[Target pointing data]
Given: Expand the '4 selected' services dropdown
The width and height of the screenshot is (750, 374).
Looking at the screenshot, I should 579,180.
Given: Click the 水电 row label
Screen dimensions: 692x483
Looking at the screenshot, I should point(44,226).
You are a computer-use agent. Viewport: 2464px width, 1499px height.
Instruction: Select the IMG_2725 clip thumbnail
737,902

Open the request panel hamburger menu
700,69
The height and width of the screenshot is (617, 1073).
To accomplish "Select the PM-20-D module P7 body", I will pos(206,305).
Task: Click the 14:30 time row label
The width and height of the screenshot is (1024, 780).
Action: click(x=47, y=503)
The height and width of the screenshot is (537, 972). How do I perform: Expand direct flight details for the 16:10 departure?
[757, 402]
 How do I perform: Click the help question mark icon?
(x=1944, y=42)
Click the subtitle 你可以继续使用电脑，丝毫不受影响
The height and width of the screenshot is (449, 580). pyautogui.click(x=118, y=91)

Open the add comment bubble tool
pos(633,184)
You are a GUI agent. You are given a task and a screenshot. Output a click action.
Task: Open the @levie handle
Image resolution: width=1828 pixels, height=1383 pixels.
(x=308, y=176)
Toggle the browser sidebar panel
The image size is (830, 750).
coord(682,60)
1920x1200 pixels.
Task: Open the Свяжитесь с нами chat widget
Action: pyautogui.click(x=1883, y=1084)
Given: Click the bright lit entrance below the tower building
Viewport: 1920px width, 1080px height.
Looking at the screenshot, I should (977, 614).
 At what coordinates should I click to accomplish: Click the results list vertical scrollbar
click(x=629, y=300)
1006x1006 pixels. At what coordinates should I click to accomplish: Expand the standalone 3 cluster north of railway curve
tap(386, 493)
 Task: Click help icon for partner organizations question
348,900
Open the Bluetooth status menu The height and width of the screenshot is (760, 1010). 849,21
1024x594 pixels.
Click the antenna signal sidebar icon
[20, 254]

* Aim
Reproduce the listing from the line containing "How do I perform: Click" through the line containing "click(x=629, y=300)", swapping "scrollbar" for "scroll bar" and leaving everything else unchanged.

* Output of the exercise
 How do I perform: Click the help question mark icon?
(x=1944, y=42)
Click the subtitle 你可以继续使用电脑，丝毫不受影响
The height and width of the screenshot is (449, 580). pyautogui.click(x=118, y=91)

Open the add comment bubble tool
pos(633,184)
You are a GUI agent. You are given a task and a screenshot. Output a click action.
Task: Open the @levie handle
Image resolution: width=1828 pixels, height=1383 pixels.
(x=308, y=176)
Toggle the browser sidebar panel
The image size is (830, 750).
coord(682,60)
1920x1200 pixels.
Task: Open the Свяжитесь с нами chat widget
Action: pyautogui.click(x=1883, y=1084)
Given: Click the bright lit entrance below the tower building
Viewport: 1920px width, 1080px height.
Looking at the screenshot, I should (977, 614).
 At what coordinates should I click to accomplish: Click the results list vertical scroll bar
click(x=629, y=300)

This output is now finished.